Candidates for the Voice Feminization Surgery:
The surgery is intended for patients whose voice pitch is consistently interpreted as male, despite concerted efforts at altering pitch such as speech therapy and training.
For example, a woman might have no problem being identified as female in person, but is still typically perceived as male when on the phone.
The typical patient will be a male who has or is, or may yet be undergoing transgender surgeries and wishes to change the voice to sound more feminine. Many genetic females or intersex individuals could benefit from the procedure as well.
Having a previous voice surgery such as a cricothyroid approximation (CTA) does not preclude performing this procedure. Feminization laryngoplasty might be successful, even if the CTA procedure failed. It also can be used to correct complications from a tracheal shave where the pitch was inadvertently lowered.
Surgical principle & process
Voice pitch determines by the size and the length of vocal fold. To help you understand better, it is the same logic with a musical instrument, guitar. Thick and long string makes a low pitch, thin and short makes a high pitch.
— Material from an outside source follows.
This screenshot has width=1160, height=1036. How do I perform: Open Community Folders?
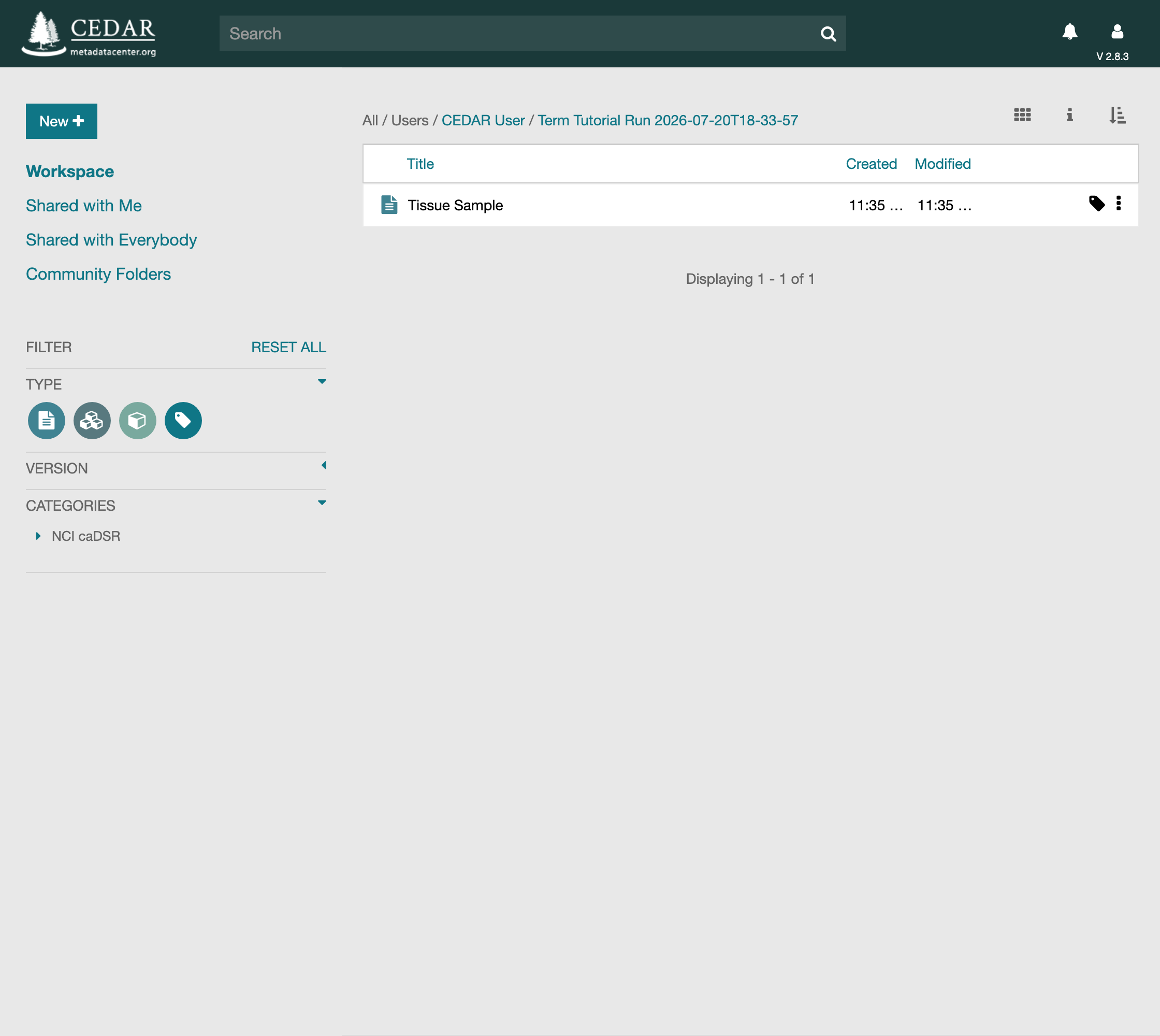coord(98,275)
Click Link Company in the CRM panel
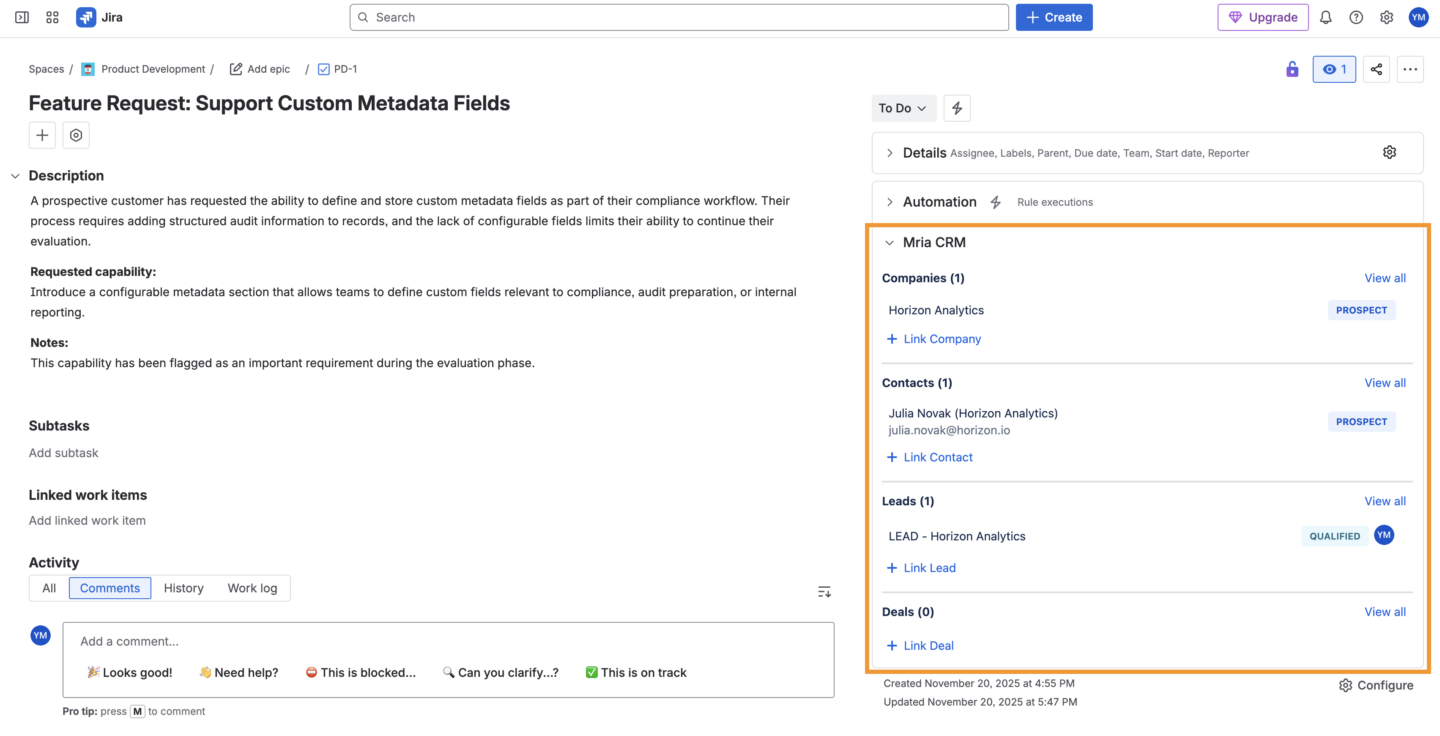This screenshot has width=1440, height=736. pos(934,339)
Male and female vocal fold sizes are different; male’s is thick and long, but female’s is thin and short. VFS AAC (Vocal Fold Shortening and Advancement of Anterior Commissure) was developed by Yeson Voice Center. The surgical procedure is dissecting the anterior 1/3 portion of vocal fold membrane, then it makes the high voice tone.
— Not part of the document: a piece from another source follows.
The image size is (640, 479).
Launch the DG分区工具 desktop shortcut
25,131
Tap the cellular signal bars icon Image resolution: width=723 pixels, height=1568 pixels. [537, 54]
Outcome of operation of Voice Feminization Surgery
The average vocal frequency increased from 137.3Hz to 211.5Hz, showing 74.2Hz increase in one’s voice frequency. It is different from the surgery methods that were introduced earlier; this treatment makes it possible for maintenance of natural phonation and even singing after the surgery. VFSAAS was presented at the Voice Foundation Association in the United States in 2007. It is different from the previous methods which it leaves less damage on the vocal cord tissue and incision is not required proving this is the best physiological method increasing one’s vocal pitch.
|Frequency (Hz)||Increasing Fo|
|Post-operation 3 months||200||62.7Hz increased|
|Post-operation 6 months||211.5||74.2Hz increased|
The vocal fold AP shortening and advancement of ant. Comm for feminization of the voice
: The Voice Foundation’s 36th Annual Symposium, May 28-June 3,2007, Philadelphia, Pennsylvania, USA
Complications of the Vocal Fold Shortening and Advancement of Anterior Commissure
There are no particular complications after the surgery, but there might be some foreign body sensations in the vocal cord and rough voice, pain in the neck, sputum and cough; but these are all temporary and with proper medication and time it will resolve. Phonoplasty surgery should be operated through the most suitable method for each individual patient, and for this to occur, the vocal status after surgery must be predicted before-hand in order to increase a better result. Also, the tone quality of the voice and resonance of the sound can be changed into a more female voice by changing the shape of the pharyngeal cavity through the patients’ motivation, and by attending voice clinics and voice rehabilitations. The most important thing about this process is that each patient should get voice feminization surgery from and experienced voice clinic, and a clinic which can provide voice rehabilitations; otherwise one cannot expect any voice improvement. Therefore, patients must get voice feminization surgery by an experienced voice specialist profession.